Items from a dataset:
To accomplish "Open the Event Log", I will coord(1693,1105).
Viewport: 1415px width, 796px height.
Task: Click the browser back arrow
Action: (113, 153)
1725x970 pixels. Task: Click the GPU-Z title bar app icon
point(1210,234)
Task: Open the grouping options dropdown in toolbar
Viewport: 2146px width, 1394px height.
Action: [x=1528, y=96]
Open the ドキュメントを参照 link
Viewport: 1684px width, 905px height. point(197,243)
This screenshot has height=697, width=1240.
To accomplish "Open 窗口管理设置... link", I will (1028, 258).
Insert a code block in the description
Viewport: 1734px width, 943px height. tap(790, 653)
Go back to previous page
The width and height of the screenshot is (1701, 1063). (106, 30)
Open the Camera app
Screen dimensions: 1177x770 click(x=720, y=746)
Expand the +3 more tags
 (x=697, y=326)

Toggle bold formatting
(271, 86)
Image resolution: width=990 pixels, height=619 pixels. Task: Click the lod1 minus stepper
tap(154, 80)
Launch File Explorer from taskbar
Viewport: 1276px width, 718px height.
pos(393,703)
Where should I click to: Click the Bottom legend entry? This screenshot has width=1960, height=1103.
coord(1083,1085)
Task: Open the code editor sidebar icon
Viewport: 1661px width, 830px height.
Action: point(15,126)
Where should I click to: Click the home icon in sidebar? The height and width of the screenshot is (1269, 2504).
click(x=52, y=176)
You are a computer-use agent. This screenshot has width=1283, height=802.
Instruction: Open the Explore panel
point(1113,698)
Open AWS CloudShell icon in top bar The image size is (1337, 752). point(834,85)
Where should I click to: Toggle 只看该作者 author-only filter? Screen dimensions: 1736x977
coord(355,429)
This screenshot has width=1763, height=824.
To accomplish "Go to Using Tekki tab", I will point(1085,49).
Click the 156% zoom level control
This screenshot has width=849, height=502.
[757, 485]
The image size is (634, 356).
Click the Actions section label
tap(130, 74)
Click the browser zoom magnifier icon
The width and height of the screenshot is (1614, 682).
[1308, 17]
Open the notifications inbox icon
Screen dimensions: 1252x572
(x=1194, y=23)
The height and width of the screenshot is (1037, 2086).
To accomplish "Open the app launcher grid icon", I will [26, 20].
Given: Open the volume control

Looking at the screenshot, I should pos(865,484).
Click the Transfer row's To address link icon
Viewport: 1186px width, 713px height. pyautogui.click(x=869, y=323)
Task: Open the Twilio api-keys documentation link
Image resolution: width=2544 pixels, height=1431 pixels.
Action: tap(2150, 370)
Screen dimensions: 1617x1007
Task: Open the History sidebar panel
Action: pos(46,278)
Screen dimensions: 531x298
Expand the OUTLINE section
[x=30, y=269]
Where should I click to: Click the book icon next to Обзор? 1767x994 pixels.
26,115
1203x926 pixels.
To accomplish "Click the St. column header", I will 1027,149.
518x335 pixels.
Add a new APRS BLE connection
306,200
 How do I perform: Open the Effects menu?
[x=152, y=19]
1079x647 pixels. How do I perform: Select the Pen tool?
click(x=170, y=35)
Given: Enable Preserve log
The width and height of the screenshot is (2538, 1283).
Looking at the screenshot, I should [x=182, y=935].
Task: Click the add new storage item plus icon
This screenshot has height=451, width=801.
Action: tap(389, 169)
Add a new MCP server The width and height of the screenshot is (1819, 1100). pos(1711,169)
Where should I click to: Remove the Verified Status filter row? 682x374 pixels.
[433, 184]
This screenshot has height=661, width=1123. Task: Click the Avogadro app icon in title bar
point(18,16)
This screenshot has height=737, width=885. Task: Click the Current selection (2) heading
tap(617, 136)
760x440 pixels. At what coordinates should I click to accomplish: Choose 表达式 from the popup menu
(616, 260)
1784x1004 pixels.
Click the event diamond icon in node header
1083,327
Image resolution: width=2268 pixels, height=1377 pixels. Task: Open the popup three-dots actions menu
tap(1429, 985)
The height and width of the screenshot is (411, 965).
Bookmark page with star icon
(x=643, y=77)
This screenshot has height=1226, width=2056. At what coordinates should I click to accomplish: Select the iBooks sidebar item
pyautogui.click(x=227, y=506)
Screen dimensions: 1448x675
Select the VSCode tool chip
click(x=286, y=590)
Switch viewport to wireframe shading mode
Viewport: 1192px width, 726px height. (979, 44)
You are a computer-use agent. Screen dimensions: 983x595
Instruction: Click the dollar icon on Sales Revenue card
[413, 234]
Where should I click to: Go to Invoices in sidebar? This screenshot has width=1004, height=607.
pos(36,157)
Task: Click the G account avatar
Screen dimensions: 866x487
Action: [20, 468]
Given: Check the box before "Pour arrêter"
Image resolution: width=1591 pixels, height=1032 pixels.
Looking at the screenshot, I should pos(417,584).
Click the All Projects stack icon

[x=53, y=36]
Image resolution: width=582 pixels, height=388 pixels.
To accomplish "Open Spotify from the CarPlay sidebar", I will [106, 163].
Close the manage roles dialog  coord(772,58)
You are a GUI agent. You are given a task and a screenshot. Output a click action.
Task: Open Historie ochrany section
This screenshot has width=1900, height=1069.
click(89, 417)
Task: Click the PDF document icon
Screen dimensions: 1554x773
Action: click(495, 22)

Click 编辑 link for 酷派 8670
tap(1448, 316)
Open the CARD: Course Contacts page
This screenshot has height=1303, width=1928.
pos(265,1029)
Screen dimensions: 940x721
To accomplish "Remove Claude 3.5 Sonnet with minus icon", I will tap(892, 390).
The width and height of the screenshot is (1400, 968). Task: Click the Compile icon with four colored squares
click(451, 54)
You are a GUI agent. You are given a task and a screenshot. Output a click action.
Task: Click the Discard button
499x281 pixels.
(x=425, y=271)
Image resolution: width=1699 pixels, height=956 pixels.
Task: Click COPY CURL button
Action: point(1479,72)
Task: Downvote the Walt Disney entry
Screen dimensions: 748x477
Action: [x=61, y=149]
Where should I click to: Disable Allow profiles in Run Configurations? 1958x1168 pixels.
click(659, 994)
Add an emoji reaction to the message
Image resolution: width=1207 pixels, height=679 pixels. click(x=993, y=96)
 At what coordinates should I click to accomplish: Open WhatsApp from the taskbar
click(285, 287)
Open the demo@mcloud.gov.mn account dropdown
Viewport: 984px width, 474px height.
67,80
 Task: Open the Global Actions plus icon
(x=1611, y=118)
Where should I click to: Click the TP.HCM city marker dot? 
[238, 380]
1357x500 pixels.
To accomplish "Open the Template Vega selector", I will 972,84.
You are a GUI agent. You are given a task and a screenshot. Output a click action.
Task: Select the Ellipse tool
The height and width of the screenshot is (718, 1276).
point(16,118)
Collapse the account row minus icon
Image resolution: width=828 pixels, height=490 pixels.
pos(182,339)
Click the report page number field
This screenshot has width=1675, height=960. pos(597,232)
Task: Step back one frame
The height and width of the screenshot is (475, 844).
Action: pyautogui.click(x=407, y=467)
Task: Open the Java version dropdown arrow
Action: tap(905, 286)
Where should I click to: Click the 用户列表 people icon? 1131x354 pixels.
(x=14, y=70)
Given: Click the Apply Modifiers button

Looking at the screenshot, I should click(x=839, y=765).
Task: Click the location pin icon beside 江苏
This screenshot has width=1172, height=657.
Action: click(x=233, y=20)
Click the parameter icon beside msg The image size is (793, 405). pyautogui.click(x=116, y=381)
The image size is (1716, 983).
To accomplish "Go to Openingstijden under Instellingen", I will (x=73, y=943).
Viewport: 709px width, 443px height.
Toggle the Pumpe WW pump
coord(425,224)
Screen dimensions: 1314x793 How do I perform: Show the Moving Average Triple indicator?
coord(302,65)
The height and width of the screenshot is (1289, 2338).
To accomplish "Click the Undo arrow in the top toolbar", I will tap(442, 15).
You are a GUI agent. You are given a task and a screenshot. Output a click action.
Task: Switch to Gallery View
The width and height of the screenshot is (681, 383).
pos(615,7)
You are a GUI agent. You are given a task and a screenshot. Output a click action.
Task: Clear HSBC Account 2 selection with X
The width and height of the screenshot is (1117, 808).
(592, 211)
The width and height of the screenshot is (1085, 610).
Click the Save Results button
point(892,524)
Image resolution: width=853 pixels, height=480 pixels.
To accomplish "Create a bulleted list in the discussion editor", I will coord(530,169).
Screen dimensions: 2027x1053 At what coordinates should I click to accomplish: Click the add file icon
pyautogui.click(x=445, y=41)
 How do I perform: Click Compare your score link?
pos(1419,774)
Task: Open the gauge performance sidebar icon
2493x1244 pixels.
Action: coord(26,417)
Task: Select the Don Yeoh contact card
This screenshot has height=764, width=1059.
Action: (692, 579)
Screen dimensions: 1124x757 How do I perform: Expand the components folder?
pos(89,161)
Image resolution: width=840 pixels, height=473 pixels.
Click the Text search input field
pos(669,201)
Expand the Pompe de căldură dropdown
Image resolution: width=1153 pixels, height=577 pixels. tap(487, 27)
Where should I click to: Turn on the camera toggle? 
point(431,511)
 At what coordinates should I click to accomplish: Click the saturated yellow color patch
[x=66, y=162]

» Work task
Write down exactly the span of lines above from the one containing "Where should I click to: Click the home" to the one containing "This screenshot has width=1763, height=824.", both ends included.

» Written solution
Where should I click to: Click the home icon in sidebar? The height and width of the screenshot is (1269, 2504).
click(x=52, y=176)
You are a computer-use agent. This screenshot has width=1283, height=802.
Instruction: Open the Explore panel
point(1113,698)
Open AWS CloudShell icon in top bar The image size is (1337, 752). point(834,85)
Where should I click to: Toggle 只看该作者 author-only filter? Screen dimensions: 1736x977
coord(355,429)
This screenshot has width=1763, height=824.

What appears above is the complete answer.